I thought would be a great day to get work done at the lab, because nobody is ever at the lab on weekends. But it turned out, sadly, that today was an exception.

Just when I was getting somewhere with my programming, somebody who had also come in on the weekend decided to eat his lunch to the accompaniment of loud music. Unfortunately, it was not music that I like, but you can’t really argue with somebody about their musical tastes.

So after a few minutes, I started playing Schoenberg’s piano music — in particular, Drei Klavierst├╝cke. Schoenberg’s piano music is pretty much the only music I can play while working, because its soothingly jagged rhythms and atonal chromatic shifts don’t pull me away from whatever I am focusing on.

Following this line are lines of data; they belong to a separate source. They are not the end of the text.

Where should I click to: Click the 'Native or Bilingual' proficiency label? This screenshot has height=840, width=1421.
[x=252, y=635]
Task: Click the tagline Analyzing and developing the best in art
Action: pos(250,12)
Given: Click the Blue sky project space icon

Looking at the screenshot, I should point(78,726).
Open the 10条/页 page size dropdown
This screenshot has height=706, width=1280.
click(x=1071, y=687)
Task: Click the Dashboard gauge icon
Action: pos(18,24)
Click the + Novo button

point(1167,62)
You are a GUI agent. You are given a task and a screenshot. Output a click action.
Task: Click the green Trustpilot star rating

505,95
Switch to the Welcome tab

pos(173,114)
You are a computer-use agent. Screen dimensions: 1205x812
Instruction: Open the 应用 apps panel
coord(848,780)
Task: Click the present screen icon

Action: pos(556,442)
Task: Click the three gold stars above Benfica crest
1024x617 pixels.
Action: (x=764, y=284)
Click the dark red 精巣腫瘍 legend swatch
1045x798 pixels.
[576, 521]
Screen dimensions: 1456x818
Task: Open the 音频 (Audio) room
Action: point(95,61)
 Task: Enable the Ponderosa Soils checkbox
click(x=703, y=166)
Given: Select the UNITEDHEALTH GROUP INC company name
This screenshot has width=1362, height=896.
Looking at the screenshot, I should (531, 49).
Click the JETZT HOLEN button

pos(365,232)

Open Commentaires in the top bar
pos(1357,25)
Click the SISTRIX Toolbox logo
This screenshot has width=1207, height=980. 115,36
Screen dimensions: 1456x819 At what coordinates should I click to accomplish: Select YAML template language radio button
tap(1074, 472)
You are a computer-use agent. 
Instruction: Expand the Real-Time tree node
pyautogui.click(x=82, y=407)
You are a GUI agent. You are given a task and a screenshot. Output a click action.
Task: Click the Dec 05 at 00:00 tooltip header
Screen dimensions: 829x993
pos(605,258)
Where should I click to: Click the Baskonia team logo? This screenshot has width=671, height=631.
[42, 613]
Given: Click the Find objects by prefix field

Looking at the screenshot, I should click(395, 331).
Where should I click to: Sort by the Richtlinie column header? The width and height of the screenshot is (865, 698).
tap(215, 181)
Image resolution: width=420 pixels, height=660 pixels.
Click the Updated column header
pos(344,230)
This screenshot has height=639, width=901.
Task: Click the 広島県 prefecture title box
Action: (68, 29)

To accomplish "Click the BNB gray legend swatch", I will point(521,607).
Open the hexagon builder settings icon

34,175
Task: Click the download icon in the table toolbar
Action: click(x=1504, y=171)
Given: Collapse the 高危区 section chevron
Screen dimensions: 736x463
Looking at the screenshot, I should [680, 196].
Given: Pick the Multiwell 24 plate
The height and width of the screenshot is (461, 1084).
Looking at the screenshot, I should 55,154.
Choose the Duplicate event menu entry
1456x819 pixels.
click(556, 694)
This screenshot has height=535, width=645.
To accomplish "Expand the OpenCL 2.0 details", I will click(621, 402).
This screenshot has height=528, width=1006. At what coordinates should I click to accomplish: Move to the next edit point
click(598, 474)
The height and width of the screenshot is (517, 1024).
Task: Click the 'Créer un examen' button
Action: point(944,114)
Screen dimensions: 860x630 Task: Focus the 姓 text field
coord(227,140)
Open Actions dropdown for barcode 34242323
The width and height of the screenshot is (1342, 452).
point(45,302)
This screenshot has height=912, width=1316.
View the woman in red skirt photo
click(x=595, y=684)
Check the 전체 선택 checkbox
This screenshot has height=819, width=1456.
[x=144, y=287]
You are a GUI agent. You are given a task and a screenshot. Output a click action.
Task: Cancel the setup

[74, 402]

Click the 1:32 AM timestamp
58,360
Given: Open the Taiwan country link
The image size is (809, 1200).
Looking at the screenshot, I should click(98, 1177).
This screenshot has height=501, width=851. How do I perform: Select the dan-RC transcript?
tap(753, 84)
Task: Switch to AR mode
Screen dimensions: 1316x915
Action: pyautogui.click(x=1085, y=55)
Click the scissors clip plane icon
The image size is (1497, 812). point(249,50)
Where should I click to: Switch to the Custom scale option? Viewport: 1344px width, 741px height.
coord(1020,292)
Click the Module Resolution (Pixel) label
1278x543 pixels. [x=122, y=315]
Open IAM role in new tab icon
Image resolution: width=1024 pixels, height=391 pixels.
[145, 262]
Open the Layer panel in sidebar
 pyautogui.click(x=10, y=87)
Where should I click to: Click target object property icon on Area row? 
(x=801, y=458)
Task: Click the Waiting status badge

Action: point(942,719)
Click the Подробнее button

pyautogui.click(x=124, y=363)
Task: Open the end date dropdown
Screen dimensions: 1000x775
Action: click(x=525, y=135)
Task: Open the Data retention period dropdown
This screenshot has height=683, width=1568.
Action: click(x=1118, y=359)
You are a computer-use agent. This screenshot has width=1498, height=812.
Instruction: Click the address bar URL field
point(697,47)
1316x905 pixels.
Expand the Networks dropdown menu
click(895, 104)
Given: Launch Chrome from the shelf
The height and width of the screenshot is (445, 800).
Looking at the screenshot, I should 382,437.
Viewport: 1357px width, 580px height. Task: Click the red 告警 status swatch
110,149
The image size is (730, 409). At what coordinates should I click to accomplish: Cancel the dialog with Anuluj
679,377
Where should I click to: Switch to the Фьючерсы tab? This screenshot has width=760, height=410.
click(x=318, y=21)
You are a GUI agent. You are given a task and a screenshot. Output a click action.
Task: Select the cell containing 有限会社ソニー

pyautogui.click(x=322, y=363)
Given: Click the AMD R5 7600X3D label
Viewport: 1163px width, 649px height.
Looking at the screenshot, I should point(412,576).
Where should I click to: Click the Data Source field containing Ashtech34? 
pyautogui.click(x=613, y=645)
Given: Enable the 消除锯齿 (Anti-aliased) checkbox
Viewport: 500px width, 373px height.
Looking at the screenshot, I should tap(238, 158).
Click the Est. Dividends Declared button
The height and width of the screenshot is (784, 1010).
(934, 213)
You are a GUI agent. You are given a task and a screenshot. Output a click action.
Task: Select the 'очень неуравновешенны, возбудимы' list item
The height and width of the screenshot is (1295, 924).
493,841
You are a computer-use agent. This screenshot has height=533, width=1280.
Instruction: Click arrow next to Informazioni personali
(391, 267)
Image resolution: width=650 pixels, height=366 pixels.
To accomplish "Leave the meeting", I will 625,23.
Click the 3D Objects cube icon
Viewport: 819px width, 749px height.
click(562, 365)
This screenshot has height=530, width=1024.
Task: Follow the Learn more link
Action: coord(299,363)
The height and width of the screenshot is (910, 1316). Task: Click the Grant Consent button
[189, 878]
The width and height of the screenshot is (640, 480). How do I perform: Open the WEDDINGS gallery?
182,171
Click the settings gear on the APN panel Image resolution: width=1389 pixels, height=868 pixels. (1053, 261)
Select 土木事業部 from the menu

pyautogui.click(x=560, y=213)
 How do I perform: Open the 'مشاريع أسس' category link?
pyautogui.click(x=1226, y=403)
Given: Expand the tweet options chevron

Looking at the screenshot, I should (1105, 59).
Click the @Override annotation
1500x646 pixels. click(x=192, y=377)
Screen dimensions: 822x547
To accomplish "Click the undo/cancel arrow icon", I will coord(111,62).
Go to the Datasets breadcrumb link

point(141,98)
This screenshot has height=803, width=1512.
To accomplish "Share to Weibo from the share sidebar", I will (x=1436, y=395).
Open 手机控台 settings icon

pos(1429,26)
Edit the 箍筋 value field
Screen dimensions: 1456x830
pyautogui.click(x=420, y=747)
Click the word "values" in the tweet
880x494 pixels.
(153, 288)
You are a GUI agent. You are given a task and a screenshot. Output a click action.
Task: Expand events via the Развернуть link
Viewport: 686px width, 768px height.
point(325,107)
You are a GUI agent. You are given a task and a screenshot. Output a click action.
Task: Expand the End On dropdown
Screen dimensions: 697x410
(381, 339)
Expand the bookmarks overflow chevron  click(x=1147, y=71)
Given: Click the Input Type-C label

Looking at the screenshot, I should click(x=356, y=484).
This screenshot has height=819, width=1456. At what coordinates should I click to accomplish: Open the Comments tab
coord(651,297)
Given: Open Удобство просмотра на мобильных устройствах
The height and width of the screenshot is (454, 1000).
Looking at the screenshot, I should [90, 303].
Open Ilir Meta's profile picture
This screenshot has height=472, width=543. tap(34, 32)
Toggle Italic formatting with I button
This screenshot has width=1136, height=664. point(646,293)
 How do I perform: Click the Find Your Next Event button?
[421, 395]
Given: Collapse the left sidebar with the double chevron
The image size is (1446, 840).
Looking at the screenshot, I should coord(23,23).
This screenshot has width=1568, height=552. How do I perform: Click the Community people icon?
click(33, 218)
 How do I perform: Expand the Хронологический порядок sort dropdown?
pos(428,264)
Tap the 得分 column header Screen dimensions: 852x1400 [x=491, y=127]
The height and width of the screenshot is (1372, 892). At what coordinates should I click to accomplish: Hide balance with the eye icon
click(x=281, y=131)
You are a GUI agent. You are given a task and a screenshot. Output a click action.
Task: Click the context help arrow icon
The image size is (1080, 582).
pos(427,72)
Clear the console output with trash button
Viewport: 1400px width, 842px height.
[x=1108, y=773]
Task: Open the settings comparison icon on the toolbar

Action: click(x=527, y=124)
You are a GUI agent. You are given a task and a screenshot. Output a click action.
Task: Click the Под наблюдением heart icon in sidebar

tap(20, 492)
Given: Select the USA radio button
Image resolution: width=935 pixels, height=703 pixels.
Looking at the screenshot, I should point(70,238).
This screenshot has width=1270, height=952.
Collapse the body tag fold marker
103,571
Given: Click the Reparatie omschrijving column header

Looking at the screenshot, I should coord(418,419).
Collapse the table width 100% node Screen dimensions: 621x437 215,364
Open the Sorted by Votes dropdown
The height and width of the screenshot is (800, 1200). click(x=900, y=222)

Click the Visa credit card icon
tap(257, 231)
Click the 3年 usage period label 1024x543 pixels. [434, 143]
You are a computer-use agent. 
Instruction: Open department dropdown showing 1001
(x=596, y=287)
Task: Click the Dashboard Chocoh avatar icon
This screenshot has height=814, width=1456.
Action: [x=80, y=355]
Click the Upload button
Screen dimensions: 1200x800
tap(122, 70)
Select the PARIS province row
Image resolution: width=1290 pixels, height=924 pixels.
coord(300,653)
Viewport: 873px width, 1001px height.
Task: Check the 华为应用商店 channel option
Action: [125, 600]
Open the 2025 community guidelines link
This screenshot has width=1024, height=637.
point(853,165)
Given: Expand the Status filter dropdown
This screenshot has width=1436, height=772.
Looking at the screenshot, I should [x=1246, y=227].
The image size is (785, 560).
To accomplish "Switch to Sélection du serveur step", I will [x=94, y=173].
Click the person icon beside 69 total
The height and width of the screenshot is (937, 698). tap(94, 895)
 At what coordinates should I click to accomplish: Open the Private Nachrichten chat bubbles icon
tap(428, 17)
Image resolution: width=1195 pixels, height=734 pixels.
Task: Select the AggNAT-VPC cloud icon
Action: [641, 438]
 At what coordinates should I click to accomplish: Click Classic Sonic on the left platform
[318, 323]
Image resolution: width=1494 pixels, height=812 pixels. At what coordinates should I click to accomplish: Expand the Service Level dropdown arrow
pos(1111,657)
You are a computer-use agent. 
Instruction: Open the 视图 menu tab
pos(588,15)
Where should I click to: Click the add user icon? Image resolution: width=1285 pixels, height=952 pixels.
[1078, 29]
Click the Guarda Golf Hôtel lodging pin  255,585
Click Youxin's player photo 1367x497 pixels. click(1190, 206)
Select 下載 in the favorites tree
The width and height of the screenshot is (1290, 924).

So that guy had his musical zone and I had mine, and for a while we co-existed peaceably. And at some point I realized that I was engaging in an act of defensive music listening.

Super power

Many years ago I went scuba diving with a friend in the Florida Keys. The way it works there is that a guy takes you out on a little boat to where the reefs are, and then you go from the boat down into the water.

The boat was just big enough to take four passengers. My friend and I noticed that the other two passengers were deaf, and were speaking to each other in sign language, but we were too wrapped up in our own adventure to pay much attention.

Until, that is, we all started diving. My friend and I, who had been having a pleasant conversation on the boat, suddenly found ourselves mute. All we could do was point at the pretty fish and nod at one another.

The other two people, on the other hand, never stopped their conversation. While swimming among the fish and underwater coral reefs, they just kept chatting away.

I suddenly realized that in the water, they had a super power.